[Required work]
Please return the lines below verbatim, beginning at the one that has "August 2021 (143, 1031)" and stopping after the one that has "July 2021 (140, 1042)", and add no other lines.

══ Data listing ══

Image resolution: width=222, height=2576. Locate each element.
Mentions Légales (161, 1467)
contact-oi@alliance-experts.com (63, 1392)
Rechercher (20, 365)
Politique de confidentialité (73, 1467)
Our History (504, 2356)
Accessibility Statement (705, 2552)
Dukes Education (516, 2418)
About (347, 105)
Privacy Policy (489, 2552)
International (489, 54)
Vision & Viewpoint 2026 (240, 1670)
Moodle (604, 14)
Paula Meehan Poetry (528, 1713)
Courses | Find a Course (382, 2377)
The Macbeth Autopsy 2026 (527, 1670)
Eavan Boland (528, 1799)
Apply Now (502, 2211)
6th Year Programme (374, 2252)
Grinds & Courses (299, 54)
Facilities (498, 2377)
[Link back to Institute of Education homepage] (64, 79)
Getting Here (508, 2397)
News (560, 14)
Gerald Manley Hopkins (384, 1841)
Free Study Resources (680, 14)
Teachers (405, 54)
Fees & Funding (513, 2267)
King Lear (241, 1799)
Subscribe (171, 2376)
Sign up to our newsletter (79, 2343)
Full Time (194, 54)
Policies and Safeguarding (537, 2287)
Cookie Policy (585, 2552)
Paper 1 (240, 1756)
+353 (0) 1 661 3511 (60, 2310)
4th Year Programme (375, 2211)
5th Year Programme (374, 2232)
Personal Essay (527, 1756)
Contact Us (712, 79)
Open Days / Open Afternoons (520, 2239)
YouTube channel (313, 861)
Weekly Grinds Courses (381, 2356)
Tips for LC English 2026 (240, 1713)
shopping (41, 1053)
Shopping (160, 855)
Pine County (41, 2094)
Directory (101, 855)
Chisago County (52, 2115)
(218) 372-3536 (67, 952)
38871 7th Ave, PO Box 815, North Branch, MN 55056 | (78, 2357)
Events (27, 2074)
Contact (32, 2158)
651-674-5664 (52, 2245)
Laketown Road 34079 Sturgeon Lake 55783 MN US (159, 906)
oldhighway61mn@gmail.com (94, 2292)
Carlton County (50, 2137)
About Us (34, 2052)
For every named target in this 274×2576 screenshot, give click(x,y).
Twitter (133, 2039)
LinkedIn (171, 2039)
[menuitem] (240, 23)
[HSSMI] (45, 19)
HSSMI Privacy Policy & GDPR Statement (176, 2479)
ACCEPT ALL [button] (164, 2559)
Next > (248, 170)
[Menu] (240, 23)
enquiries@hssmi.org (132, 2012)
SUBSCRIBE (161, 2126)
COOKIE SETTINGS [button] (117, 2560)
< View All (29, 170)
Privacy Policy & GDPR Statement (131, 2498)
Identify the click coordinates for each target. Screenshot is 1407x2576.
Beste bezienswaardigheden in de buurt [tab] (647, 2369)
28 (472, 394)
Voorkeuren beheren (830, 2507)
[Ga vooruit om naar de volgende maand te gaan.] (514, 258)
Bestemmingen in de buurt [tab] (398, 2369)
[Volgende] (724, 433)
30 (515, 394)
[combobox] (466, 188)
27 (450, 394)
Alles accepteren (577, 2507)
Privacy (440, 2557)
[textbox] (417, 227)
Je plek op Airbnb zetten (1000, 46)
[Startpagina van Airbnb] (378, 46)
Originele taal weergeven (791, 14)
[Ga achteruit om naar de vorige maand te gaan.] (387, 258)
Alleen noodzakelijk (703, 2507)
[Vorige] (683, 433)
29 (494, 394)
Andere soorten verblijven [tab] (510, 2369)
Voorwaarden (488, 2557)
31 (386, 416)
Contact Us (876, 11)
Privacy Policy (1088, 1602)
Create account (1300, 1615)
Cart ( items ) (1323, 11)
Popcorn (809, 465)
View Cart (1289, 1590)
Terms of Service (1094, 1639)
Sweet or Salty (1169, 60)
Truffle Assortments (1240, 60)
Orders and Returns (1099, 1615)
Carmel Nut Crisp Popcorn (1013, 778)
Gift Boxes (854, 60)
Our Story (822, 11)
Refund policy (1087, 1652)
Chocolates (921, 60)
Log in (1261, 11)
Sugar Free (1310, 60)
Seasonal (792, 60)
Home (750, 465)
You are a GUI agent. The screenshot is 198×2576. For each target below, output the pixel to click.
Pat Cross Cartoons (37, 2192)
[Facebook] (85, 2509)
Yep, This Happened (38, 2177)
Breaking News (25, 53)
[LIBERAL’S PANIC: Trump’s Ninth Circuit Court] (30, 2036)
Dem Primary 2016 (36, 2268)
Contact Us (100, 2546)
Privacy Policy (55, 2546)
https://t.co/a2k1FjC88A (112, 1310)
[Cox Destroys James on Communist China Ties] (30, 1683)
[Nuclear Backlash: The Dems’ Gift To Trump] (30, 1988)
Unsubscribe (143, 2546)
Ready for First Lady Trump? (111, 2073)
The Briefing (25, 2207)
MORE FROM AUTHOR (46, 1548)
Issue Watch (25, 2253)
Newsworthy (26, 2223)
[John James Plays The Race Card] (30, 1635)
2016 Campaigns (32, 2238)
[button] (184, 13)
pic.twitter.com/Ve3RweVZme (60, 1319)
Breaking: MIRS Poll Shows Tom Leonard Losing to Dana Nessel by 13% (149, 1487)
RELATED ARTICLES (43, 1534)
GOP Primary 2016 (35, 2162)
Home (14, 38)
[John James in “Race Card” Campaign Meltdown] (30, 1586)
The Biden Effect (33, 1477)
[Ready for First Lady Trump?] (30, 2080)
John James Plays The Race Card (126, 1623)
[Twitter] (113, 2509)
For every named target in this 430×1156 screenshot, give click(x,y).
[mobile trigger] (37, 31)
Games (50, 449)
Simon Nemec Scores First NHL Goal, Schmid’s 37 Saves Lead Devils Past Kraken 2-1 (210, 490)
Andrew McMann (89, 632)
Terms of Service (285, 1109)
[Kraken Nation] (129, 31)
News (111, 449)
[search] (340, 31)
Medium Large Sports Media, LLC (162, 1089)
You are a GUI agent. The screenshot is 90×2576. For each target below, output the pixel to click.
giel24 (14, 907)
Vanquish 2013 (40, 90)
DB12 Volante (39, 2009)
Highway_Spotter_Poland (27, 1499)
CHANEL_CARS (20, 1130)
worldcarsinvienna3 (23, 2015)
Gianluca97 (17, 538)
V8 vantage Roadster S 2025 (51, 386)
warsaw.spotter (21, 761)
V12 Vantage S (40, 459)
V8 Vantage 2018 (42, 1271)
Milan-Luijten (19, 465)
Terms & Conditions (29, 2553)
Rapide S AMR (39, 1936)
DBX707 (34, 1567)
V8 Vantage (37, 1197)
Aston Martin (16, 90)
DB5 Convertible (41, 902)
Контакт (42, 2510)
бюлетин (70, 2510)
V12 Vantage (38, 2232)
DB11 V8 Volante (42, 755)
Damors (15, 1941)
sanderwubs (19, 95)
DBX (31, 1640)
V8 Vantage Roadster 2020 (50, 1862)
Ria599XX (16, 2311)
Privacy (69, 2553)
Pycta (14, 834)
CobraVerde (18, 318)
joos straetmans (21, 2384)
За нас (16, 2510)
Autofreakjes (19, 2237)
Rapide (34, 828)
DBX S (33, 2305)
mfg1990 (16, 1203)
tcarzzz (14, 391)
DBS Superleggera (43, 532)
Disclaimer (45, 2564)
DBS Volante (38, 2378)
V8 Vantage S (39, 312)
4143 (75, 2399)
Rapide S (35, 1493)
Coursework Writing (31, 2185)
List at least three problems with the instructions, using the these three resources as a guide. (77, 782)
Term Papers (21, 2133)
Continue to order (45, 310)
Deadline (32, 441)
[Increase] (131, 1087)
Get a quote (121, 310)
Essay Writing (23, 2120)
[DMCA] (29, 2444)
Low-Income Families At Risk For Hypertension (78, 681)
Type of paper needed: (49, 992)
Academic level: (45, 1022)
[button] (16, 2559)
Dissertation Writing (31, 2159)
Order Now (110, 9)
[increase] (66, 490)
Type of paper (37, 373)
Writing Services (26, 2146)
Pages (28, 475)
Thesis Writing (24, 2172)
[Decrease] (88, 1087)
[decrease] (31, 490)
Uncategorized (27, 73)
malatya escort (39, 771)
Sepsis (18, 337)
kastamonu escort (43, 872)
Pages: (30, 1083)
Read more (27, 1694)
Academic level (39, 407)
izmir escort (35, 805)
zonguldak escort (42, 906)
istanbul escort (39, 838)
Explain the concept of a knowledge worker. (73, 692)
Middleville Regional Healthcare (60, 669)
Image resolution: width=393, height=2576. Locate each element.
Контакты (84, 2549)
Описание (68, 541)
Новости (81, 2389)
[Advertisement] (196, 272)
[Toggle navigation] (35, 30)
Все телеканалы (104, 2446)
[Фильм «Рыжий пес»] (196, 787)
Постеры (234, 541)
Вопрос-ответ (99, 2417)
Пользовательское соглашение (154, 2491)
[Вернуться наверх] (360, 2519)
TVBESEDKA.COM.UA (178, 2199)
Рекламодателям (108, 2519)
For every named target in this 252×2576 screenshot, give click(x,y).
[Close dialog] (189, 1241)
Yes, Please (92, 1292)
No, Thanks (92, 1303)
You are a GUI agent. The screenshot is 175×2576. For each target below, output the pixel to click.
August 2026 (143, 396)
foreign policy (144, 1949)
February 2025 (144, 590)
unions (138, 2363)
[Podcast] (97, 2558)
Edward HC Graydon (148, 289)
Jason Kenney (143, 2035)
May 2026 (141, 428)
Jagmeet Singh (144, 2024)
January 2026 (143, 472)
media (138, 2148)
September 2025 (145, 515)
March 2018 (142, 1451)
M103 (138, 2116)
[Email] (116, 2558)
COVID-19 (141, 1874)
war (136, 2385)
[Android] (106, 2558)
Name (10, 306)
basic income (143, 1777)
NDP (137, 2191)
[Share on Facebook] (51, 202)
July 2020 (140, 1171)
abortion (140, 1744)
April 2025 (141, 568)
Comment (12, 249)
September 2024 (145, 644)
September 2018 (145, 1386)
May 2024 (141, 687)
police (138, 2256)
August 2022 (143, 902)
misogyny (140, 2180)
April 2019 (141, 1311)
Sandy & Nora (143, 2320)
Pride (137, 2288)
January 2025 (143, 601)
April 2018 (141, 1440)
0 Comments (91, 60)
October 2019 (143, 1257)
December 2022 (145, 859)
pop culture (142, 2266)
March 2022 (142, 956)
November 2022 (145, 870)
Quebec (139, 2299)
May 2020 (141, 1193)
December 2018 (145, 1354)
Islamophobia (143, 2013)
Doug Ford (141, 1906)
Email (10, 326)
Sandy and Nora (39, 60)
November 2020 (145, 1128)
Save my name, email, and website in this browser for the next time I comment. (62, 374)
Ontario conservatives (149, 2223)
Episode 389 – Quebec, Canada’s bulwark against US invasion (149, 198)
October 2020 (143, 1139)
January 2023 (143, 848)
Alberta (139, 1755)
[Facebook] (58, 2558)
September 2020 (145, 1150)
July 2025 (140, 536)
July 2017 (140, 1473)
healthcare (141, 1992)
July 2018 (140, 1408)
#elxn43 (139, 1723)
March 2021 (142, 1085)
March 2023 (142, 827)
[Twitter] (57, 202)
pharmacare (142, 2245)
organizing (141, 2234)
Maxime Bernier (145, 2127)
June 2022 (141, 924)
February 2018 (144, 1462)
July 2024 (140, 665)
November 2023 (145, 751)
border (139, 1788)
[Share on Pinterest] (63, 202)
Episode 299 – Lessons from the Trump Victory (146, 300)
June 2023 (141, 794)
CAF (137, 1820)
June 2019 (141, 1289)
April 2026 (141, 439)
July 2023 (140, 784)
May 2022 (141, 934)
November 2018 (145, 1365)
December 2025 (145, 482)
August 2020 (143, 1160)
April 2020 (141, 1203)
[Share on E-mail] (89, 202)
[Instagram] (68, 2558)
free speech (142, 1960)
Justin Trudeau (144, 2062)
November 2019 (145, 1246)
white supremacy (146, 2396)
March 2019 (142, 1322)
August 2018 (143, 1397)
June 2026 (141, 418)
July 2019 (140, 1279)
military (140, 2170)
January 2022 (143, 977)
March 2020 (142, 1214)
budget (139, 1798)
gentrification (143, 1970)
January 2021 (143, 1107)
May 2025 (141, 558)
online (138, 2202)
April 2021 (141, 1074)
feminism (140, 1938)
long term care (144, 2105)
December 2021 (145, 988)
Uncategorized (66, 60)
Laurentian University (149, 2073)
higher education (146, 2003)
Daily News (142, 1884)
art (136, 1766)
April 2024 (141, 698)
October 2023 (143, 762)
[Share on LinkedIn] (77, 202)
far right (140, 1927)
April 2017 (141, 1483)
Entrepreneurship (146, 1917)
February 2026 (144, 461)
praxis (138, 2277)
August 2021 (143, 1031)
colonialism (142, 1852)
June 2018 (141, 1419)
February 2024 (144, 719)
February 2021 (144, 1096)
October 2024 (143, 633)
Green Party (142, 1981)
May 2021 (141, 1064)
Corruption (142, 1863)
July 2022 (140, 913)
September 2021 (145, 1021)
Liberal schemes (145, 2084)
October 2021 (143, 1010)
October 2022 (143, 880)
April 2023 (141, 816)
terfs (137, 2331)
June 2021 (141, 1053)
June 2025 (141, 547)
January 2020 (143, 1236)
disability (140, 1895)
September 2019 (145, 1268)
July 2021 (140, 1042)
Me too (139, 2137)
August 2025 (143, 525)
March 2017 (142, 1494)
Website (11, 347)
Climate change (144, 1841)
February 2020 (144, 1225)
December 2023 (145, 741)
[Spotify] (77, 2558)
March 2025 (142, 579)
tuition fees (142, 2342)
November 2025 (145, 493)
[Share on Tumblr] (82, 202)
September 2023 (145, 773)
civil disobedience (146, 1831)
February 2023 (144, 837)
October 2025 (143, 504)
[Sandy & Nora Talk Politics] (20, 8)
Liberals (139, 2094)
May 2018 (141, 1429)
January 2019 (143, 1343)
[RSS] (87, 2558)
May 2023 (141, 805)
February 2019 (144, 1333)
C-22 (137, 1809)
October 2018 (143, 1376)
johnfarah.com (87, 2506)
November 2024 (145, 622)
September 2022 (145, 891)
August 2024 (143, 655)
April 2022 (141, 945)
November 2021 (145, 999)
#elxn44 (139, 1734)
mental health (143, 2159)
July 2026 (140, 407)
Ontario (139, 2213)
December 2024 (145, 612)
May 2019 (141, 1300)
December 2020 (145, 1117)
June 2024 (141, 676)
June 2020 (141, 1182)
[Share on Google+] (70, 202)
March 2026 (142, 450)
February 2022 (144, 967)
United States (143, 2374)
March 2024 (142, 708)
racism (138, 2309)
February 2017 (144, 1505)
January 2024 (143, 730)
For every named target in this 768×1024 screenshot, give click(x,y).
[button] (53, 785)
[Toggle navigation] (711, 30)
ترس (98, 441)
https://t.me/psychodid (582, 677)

═══

[Your solution]
August 2021 (143, 1031)
colonialism (142, 1852)
June 2018 (141, 1419)
February 2024 (144, 719)
February 2021 (144, 1096)
October 2024 (143, 633)
Green Party (142, 1981)
May 2021 (141, 1064)
Corruption (142, 1863)
July 2022 (140, 913)
September 2021 (145, 1021)
Liberal schemes (145, 2084)
October 2021 (143, 1010)
October 2022 (143, 880)
April 2023 (141, 816)
terfs (137, 2331)
June 2021 (141, 1053)
June 2025 (141, 547)
January 2020 (143, 1236)
disability (140, 1895)
September 2019 (145, 1268)
July 2021 (140, 1042)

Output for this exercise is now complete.